Congratulations! You certainly are a smart person because you just took a step to save money by clicking on this blog! Let’s be honest, every single one of us wants to get back the money that we have spent! How about we tell you that this is very possible to achieve in the world of Tax if you simply understand the concept of Input Tax Credit, popularly known as GST Setoff. It is a concept that has not been properly understood by business owners around India, but don’t worry; We are here to save you the time that you would spend researching on this subject by giving everything to you in one place!  So, let’s dive in!
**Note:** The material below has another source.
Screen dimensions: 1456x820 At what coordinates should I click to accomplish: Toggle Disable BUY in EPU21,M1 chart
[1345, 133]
Input tax credit means that at the time of paying tax on output, you can reduce it, by deducting from the amount, the tax you have already paid on your input(s). If the tax payable on your output is more than the tax payable on your input, then you’re eligible to get the balance back as well. Let us break this down with an example!
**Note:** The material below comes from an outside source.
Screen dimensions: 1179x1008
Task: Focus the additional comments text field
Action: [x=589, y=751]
Let’s say you manufacture paper and to manufacture it, you need raw materials like wood, bleach, rosin and titanium oxide. All of these raw materials are called your Inputs. While purchasing these products, you, of course, pay tax on them. Say, the total tax paid on these raw materials is Rs.500. Now once you have manufactured top quality paper, you will want to sell your paper, which is your output and the tax you have to pay on selling your paper is Rs.1500. But you’re thinking, “Wait, haven’t I already paid tax on this product before the manufacturing process?” The answer is yes! So why should you have to pay it once again? The solution to this is ITC, which allows you to deduct the tax paid on your inputs from the tax paid on your output and in the end the sum total of tax you have to pay is Rs.1500 – Rs.500 = Rs.1000. And you just saved Rs.500.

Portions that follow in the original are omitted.